| Excerpt |
As shown in the right part of Figure 3, the multi-scale feature F_e strengthened by the MHFIEM module is convolved by 1 × 1 convolution to stretch the channel to twice its previous size. Next, the information flow is split into feature F₁, and feature F₂ through the split operation. The number of feature channels for F₁ and F₂ is consistent with the input feature F_e as shown in Equation 4.

\begin{array}{l} F_{1, m}, F_{2, m} = S p l i t (C o n v (F_{e, m})) & (4) \end{array}

where F₁ undergoes a layer of 1 × 1 convolution to further tune the features and obtain feature X_e. F₂ is processed through an average pooling, a 1 × 1 convolution layer to obtain a low-frequency feature Avgpool(F₁). Since a sigmoid function can provide outputs between 0 and 1, we design a sigmoid function after Avgpool(F₁) to obtain the channel adaptive adjustment factor f_c. Next, we can obtain the channel-wise attention result of by multiplying F_c and X_e. Finally, we can get the output of MGCIRM by adding the original feature F_e and the channel-wise attention, achieving channel information optimization for the multi-scale feature F_eand get the refined feature F_r. The entire forward propagation process can be represented by the following formulas (Equations 5, 6):

\begin{array}{l} F_{c, m} = S i g m o i d (C o n v (A v g p o o l (F_{2, m}))) & (5) \end{array}

\begin{array}{l} F_{r, m} = X_{m} + C o n v (F_{1, m}) \times F_{c, m} & (6) \end{array}

4 Experiment

In this section, we first describe the implementation details and introduce the experimental settings. Then, we compare our method with representative object detection methods on underwater object detection datasets RUOD (Fu et al., 2023), UDD (Liu et al., 2021) and UODD (Jiang et al., 2021a). Then, we show the underwater object detection visual effect of UDINO on (Fu et al., 2023) and UODD (Jiang et al., 2021a). In the ablation experiment, we verify the efficiency of MHFIEM and MGCIRM. Finally, we show the MHFIEM and MGCIRM are also applicable to other DETR (Carion et al., 2020) models.

| Listed entries |

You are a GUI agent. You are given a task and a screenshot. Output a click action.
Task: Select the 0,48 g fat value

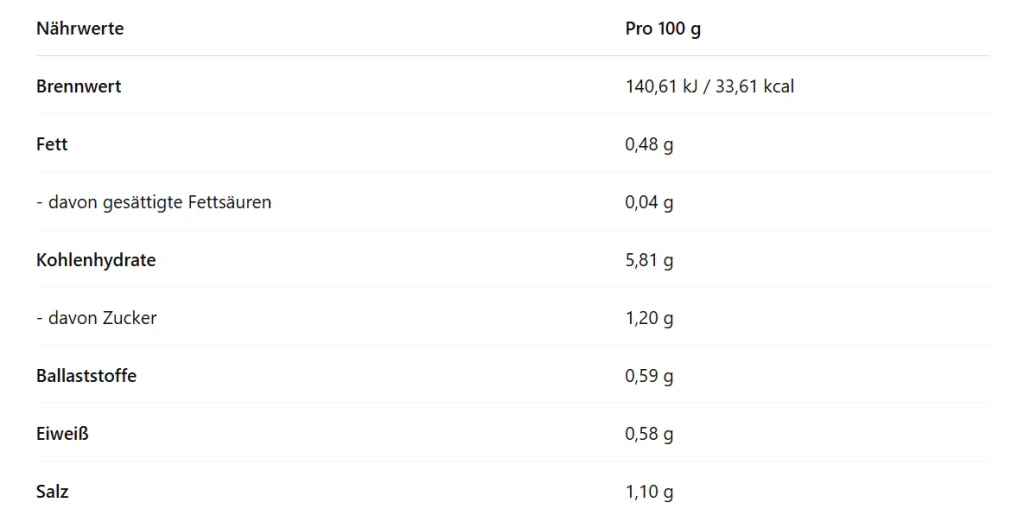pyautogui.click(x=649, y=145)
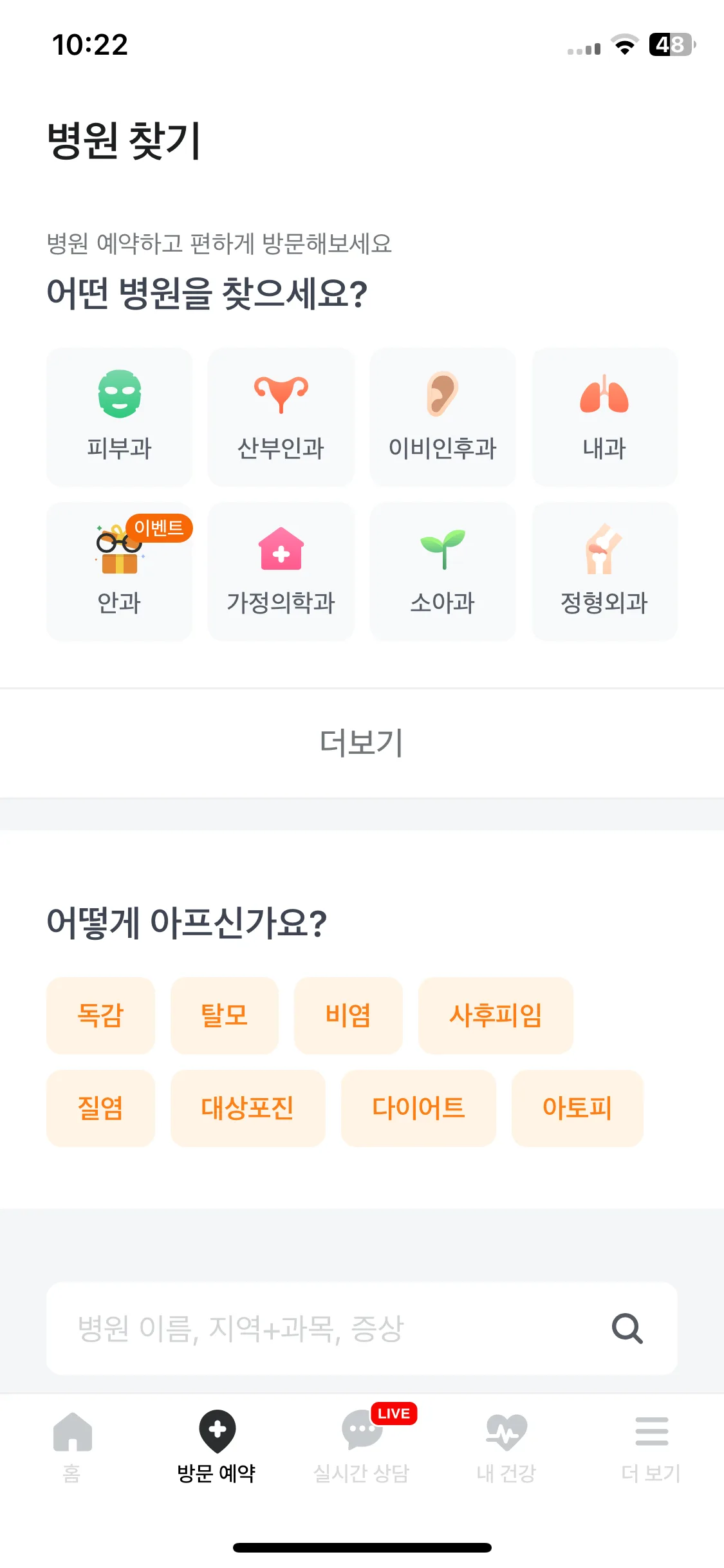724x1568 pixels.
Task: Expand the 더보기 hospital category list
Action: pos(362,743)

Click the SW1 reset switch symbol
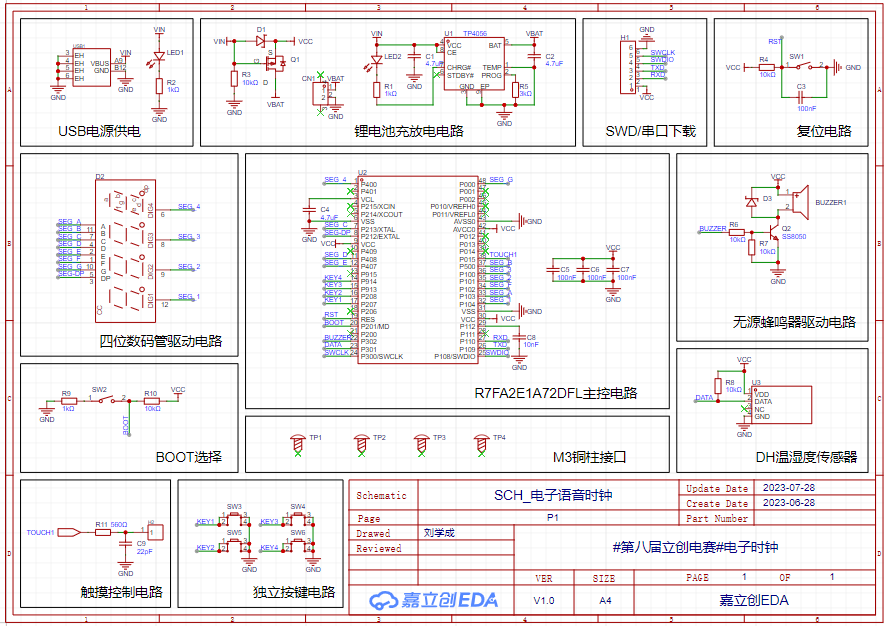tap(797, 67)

---

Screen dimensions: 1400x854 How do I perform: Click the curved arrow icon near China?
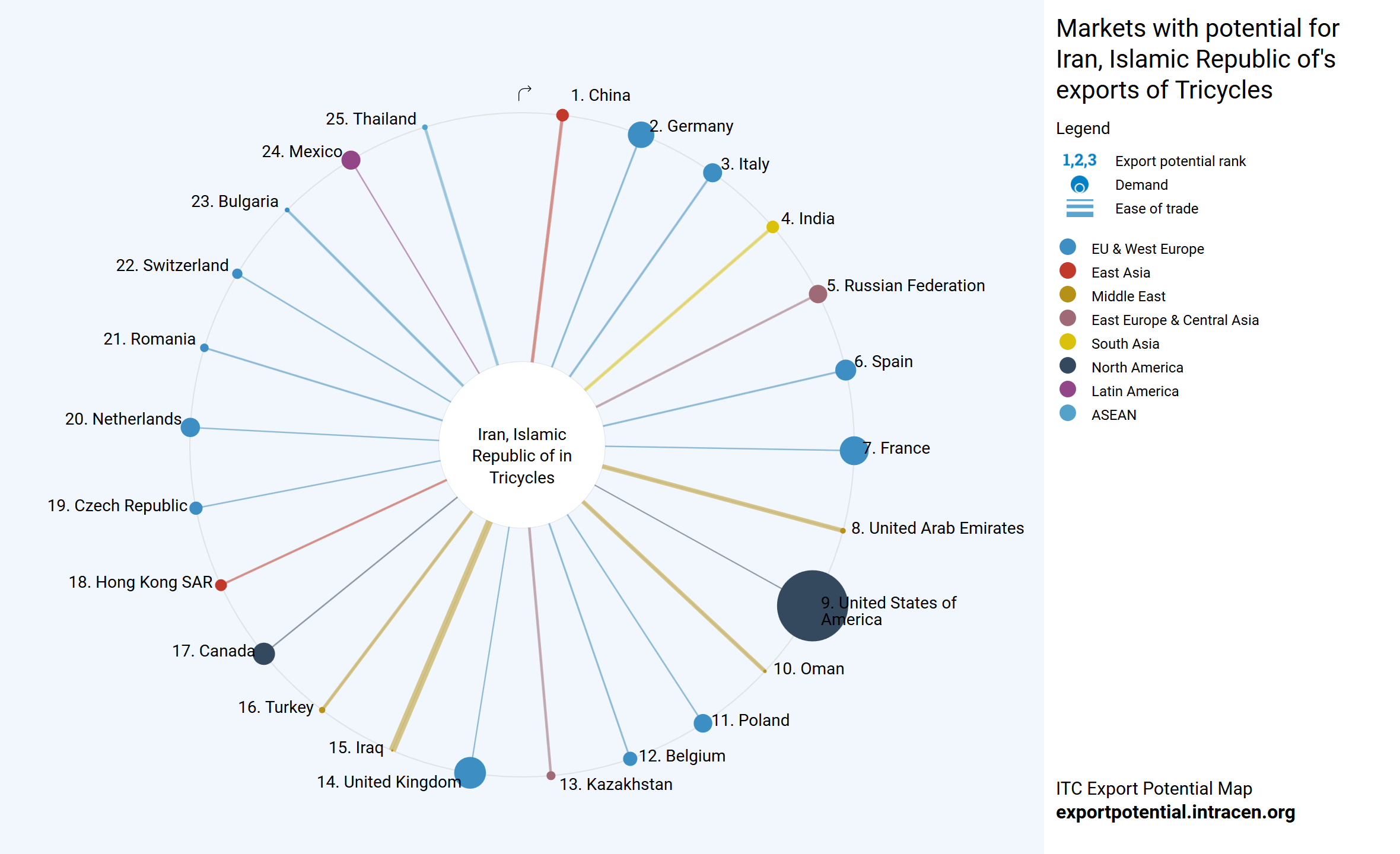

| Task instructions |
• 1. Write out the passage of the underwater detection excerpt from "As shown in the" up to and including "in Equation 4.".
• 2. In the underwater detection excerpt, to what size does the 1 × 1 convolution stretch the channel of the multi-scale feature F_e?
• 3. List every underwater object detection dataset on which the underwater detection excerpt says the method is compared with representative object detection methods.

| Solution set |
• 1.
As shown in the right part of Figure 3, the multi-scale feature F_e strengthened by the MHFIEM module is convolved by 1 × 1 convolution to stretch the channel to twice its previous size. Next, the information flow is split into feature F₁, and feature F₂ through the split operation. The number of feature channels for F₁ and F₂ is consistent with the input feature F_e as shown in Equation 4.

• 2. Twice its previous size.

• 3. RUOD, UDD, UODD